Cel zadania
Ilu zawodników trzeba kupić według tekstu do czytania?

Tekst do czytania
+++++
JohnnyP: Z jednej strony - przegrywamy minimalnie (jeszcze mniej niż z Chelsea 2 sezony temu) , z drugiej strony - nie ma kto strzelać bramek dla United i dawać napęd drużynie. Trzeba kupić co najmniej 3-4 zawodników doświadczonych, klasowych lecz nadal jeszcze w odpowiednim wieku, bo jeżeli nie, to będzie kolejny sezon typu - "o mały włos". Albo trzeba grać 2 napastnikami albo zmienić system, bo z takim jak ostatnio dalej nie pójdzie.
+++++
Dane

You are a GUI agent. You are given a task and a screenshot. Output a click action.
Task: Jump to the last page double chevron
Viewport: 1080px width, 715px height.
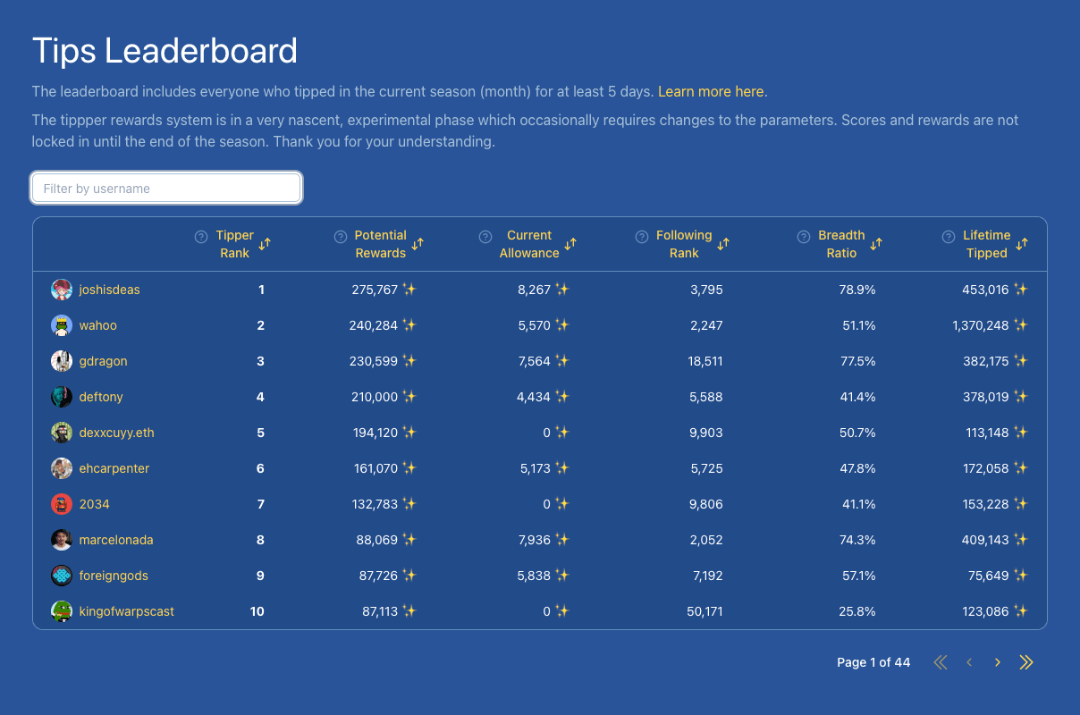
+++++
Odpowiedź
Co najmniej 3–4 doświadczonych, klasowych zawodników, którzy są jeszcze w odpowiednim wieku.